Problem details ▸
Below are the records; give the number of lines in them that include the word "imagen", and nothing more.
▼
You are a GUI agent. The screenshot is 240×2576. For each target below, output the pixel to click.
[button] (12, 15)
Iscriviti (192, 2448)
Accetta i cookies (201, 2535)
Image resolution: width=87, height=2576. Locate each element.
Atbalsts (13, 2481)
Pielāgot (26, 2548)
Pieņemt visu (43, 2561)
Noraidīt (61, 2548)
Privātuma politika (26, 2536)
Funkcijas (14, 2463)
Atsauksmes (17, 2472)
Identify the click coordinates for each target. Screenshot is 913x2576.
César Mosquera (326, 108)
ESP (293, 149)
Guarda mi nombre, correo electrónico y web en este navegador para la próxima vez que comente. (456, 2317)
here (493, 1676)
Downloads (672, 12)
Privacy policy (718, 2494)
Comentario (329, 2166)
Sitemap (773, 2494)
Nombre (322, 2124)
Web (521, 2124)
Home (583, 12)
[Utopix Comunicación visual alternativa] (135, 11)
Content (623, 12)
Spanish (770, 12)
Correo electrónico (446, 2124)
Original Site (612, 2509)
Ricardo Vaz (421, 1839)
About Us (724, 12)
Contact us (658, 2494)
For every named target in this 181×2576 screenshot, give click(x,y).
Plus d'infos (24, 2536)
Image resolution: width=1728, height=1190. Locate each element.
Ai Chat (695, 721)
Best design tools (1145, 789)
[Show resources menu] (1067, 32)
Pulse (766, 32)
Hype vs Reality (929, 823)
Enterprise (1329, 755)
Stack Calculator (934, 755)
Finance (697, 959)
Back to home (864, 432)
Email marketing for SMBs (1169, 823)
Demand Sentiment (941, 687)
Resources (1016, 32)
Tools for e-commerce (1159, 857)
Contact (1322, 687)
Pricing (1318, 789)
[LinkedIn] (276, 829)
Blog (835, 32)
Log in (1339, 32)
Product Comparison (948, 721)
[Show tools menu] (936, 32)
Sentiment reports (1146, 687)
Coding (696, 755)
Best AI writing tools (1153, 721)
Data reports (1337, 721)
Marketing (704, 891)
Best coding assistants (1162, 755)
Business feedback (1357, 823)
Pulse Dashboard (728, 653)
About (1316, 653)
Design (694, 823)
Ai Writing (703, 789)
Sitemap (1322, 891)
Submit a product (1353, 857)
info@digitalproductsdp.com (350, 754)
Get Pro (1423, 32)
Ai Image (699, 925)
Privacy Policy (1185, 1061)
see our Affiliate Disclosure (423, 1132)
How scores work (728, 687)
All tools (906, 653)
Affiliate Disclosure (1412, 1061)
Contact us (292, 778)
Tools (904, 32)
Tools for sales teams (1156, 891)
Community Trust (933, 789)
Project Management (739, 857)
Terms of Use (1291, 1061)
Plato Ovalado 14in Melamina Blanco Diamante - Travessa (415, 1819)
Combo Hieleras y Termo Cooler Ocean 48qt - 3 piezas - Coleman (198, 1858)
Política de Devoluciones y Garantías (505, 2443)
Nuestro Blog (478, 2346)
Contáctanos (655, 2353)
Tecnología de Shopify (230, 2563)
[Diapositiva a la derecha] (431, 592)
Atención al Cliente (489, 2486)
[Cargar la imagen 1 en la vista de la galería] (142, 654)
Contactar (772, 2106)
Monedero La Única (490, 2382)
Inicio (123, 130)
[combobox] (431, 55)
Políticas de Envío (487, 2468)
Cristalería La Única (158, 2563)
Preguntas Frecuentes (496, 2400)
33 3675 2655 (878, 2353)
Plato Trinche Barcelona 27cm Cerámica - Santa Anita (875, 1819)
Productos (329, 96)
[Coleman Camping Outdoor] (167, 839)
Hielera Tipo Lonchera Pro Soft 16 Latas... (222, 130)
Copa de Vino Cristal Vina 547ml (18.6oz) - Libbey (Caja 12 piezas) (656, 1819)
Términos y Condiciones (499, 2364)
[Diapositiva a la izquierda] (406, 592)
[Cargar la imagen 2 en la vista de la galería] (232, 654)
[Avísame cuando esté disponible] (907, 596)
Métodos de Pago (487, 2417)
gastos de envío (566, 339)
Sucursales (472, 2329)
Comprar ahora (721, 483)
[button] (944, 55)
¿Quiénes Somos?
▲
Response ▸
2